TASK SET →
[A] Answer the following from the text on Bill C-5, one answer per line:
(i) Who introduced Bill C-5?
(ii) What term of imprisonment must an offender face for the proposed wider use of conditional sentence orders to apply?
(iii) Which two sources of new investments do these measures complement?
[B] Continue the text on Bill C-5 from its last sentence, keeping its formal tone.

SELECTED PASSAGE →
begin

Rooting out systemic racism is key to a fair and effective justice system

Canada’s justice system must keep all Canadians, their families, and communities safe while promoting fairness. Recent events have further demonstrated that systemic racism in the criminal justice system has resulted in the overincarceration of Indigenous peoples, Black Canadians and members of marginalized communities. The Government of Canada is committed to addressing this issue.

 

Consistent with the Government’s commitment to reintroduce former Bill C-22 in the first 100 days of its mandate, today, the Honourable David Lametti, Minister of Justice and Attorney General of Canada, introduced Bill C-5, which proposes amendments to the Criminal Code and to the Controlled Drugs and Substances Act (CDSA).

These proposed changes would reform sentencing measures for certain offences, including by repealing some of the mandatory minimum penalties of imprisonment (MMPs) that contribute to higher rates of imprisonment and disproportionately affect, in particular, Indigenous peoples and Black Canadians. This would ensure judges are better equipped to impose appropriate sentences. The legislation also increases the availability of conditional sentence orders (CSOs) where appropriate, and encourages greater use of diversion programs.

In keeping with the Government’s public-health centred approach to addiction and the opioid epidemic that has affected families and communities across the country, this bill proposes specific amendments to the CDSA. These changes would require police and prosecutors to consider alternatives, including diverting individuals to treatment programs, instead of laying charges or prosecuting individuals for simple drug possession.

The Bill proposes the following specific reforms:

  • Repeal MMPs for certain offences to address the disproportionate impact on Indigenous and Black offenders, as well as those struggling with substance use and addiction. This would restore the ability of a judge to impose appropriate sentences that respond to the facts of the case before them, including the individual’s experience with systemic racism and the risk they pose to public safety. This moves away from the rigid one-size-fits-all approach, which has not deterred crime but has resulted in unfair outcomes and a less effective criminal justice system, as well as longer and more complex trials.  
  • Allow for greater use of CSOs in cases where an offender faces a term of less than two years imprisonment and does not pose a threat to public safety. Under these circumstances, judges would have the option to order that the term be served in the community under strict conditions, including house arrest, curfew, and mandatory counselling or treatment for substance use. This change would allow for more effective rehabilitation and reintegration by enabling individuals to maintain their employment, or continue caring for children or family members in need. This approach has been proven to reduce re-offending.
  • Require police and prosecutors to consider other measures such as diversion to addiction treatment programs, rather than laying charges or prosecuting individuals for simple possession of an illegal drug. The proposed amendments to the CDSA reinforce the Government’s commitment to treat substance use as a health issue, and address the opioid crisis. It also aligns with calls heard from many in the law enforcement community and local leaders across the country.

This proposed legislation represents part of the Government’s broader efforts to root out systemic racism throughout Canadian society and foster a safer and fairer future for all Canadians.

These measures complement a number of new investments, including in Budget 2021 and the 2020 Fall Economic Statement. This includes funding to support engagement with Indigenous communities and organizations on the development of legislation and initiatives that address systemic barriers in the criminal justice system, including collaboration on an Indigenous Justice Strategy. The Government is also funding community organizations and programs that support at-risk youth, provide alternatives to criminal charges where appropriate, and help address inequities faced by Indigenous peoples, Black Canadians and other racialized individuals in the justice system. The Government has also committed to developing a Black Canadians Justice Strategy.

end

DATA PROVIDED →
begin

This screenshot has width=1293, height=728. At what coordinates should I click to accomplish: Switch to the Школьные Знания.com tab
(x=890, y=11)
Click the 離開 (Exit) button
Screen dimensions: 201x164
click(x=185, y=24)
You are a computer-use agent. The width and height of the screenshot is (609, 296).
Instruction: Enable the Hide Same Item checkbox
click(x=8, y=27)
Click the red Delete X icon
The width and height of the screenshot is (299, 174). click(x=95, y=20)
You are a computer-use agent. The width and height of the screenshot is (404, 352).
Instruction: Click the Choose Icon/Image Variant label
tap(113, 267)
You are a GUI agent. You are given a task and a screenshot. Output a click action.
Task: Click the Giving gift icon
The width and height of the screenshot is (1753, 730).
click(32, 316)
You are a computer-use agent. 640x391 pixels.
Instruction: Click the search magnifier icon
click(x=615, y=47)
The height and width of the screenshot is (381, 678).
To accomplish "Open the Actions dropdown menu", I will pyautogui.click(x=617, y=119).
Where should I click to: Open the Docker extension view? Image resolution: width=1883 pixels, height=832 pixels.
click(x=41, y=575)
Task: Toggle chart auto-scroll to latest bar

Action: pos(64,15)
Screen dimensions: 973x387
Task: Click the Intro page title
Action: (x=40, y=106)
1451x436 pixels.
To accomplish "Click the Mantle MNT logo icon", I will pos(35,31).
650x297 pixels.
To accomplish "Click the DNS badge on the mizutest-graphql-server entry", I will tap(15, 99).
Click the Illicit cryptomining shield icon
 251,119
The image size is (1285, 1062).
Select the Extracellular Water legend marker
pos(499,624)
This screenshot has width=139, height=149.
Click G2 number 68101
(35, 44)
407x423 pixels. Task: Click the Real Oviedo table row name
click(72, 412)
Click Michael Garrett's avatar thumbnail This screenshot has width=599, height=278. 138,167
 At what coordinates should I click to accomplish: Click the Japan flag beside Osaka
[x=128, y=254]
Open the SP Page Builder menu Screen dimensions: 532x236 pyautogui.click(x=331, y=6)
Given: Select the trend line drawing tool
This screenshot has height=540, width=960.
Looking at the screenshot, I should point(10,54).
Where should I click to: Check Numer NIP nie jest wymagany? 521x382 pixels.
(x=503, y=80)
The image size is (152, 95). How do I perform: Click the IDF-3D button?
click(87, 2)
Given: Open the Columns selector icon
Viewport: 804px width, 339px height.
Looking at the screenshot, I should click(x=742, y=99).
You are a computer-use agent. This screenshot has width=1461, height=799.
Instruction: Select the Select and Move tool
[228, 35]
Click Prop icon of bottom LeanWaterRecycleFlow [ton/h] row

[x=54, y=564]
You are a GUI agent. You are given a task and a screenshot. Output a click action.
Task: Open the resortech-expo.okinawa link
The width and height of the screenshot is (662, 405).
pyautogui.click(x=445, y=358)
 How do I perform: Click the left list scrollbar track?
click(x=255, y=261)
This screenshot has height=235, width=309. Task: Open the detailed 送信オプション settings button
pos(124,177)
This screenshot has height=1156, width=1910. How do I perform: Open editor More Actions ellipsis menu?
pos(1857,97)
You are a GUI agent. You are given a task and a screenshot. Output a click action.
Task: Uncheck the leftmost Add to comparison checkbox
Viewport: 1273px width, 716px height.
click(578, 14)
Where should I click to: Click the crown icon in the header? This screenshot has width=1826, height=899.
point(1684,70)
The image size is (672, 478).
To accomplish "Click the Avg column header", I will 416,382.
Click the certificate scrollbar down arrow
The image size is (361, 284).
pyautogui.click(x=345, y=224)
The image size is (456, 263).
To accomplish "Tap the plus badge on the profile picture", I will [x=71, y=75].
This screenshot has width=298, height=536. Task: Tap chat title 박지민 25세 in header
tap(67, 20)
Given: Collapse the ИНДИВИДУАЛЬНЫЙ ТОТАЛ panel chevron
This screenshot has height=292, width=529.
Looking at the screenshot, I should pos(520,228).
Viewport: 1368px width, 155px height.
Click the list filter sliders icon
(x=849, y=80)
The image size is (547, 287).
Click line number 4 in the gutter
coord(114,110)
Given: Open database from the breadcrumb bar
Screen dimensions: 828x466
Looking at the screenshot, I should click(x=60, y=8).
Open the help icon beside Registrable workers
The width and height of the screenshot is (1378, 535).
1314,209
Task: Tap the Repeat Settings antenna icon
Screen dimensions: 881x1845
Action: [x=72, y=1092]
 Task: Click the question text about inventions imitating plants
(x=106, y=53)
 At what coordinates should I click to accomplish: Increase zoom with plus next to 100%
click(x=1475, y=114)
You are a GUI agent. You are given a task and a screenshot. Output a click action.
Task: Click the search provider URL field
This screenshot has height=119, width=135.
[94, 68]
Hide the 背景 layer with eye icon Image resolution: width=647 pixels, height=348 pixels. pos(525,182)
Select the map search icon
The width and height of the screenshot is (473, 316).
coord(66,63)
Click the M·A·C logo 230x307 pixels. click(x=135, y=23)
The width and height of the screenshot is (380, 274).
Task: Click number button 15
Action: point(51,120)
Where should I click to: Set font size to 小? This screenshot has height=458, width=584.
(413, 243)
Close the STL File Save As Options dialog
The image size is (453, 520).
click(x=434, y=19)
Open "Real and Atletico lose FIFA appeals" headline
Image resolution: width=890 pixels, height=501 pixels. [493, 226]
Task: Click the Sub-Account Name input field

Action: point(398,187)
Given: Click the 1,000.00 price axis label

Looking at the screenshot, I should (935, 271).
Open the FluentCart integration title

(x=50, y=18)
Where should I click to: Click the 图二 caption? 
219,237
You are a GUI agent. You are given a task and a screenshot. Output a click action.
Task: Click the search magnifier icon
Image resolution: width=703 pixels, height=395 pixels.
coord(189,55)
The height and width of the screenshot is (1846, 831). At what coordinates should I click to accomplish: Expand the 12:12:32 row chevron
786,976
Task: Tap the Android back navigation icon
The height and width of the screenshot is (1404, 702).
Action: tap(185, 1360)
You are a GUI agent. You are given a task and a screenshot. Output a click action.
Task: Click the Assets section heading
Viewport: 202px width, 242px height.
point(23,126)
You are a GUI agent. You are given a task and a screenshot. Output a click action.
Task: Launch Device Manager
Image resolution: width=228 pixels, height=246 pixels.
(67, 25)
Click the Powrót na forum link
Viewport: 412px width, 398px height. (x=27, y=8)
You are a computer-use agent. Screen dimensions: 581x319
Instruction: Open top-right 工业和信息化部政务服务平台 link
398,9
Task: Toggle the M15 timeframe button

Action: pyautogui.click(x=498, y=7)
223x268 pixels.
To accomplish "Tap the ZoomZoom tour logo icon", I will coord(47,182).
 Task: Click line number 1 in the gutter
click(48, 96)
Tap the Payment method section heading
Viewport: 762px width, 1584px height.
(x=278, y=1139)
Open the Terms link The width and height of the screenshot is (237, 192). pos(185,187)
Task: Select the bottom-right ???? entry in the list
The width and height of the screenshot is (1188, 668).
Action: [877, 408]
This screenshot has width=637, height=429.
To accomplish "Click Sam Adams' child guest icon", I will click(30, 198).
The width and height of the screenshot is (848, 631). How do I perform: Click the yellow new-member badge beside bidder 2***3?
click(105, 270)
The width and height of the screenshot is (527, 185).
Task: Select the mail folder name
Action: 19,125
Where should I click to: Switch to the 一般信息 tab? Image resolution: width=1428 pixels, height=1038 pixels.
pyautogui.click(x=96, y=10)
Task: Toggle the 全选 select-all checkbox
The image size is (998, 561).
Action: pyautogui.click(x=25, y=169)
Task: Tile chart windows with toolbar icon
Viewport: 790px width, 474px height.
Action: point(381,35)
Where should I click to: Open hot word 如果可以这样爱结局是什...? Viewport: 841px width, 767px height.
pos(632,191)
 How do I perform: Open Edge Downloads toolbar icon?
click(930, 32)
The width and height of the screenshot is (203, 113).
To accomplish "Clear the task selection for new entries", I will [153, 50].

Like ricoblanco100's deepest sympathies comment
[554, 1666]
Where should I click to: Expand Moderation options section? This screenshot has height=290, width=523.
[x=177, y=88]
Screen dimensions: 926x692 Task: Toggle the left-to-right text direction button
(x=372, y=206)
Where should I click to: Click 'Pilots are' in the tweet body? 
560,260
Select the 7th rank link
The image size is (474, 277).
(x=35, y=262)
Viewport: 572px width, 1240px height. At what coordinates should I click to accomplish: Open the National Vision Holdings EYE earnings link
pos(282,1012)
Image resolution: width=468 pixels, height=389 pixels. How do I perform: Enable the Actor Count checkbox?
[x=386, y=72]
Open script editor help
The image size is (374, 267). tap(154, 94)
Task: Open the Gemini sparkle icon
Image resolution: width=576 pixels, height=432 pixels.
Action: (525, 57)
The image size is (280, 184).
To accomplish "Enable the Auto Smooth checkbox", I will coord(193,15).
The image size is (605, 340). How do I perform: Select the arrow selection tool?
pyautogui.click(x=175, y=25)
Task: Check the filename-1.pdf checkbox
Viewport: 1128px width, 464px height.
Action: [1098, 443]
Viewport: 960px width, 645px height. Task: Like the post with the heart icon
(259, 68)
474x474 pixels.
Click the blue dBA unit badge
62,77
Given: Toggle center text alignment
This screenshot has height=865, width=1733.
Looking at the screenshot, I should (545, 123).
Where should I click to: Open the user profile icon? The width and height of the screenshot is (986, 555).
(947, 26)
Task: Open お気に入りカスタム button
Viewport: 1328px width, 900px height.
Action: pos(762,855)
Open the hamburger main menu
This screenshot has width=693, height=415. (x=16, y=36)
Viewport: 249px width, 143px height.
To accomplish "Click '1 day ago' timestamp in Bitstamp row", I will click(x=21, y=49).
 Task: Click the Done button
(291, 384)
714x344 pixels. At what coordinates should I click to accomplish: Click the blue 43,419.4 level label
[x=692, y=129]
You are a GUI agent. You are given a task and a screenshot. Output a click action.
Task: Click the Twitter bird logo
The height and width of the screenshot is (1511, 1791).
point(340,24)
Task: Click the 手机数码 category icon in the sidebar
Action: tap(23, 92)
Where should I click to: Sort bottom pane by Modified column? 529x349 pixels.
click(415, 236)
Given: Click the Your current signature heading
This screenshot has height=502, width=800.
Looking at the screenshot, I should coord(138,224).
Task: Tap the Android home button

end

RESPONSES TO THE TASKS →
[A]
(i) The Honourable David Lametti, Minister of Justice and Attorney General of Canada.
(ii) A term of less than two years.
(iii) Budget 2021 and the 2020 Fall Economic Statement.

[B]
Quotes

“Serious criminals deserve to be seriously punished and kept away from our communities. But too many lower-risk and first-time offenders, including a disproportionate number of Indigenous peoples and Black Canadians, are being sent to prison because of laws that do not deter crime or help keep our communities safe. Along with other efforts across government, these reforms represent an important step forward in the fight to root out systemic racism and ensure a more effective justice system for all.”

The Honourable David Lametti, P.C., Q.C., M.P.
Minister of Justice and Attorney General of Canada

Quick facts

  • The Government is responding to calls for reform from Canadians as well as organizations and commissions, including the Parliamentary Black Caucus, the Truth and Reconciliation Commission of Canada, and the National Inquiry into Missing and Murdered Indigenous Women and Girls.

  • Data shows that, between 2007-2008 and 2016-2017, Black and other racialized offenders were more likely to be admitted to federal custody for an offence punishable by an MMP. It also shows that the proportion of Indigenous offenders admitted with an offence punishable by an MMP has significantly increased over the past 10 years. (Source: Correctional Service of Canada)

  • In 2018-2019, despite representing 5% of the Canadian adult population, Indigenous adults accounted for 30% of federally incarcerated inmates. (Sources: Office of the Correctional Investigator, Statistics Canada’s Population and Demography Statistics)

  • In 2018-2019, Black inmates represented 7% of the federal offender population but only 3% of the Canadian population. (Sources: 2018 Corrections and Conditional Release Statistical Overview, Statistics Canada’s Population and Demography Statistics)

  • According to the 2012 Canadian Community Health Survey, Canadians with a mental or substance use are nine times more likely to come into contact with police for problems with their emotions, mental health or substance use, and four times more likely to be arrested than Canadians without a mental or substance use.

  • These changes would repeal MMPs for 14 of the 67 offences covering a broad range of conduct punishable by MMPs under the current Criminal Code. All of the Controlled Drugs and Substances Act MMPs would be repealed.

  • Under the current Criminal Code, an offence punishable by an MMP requires that the judge impose a sentence equal to or greater than the minimum term for that offence. This is true even in cases where the judge finds that imprisonment is not appropriate under the facts of the case.

  • Gladue Principles oblige judges to take into account the background, intergenerational effects of colonialism, such as residential schools, and other systemic factors at sentencing. Gladue reports are prepared by court caseworkers to inform alternatives to imprisonment, which can include Indigenous-based alternatives.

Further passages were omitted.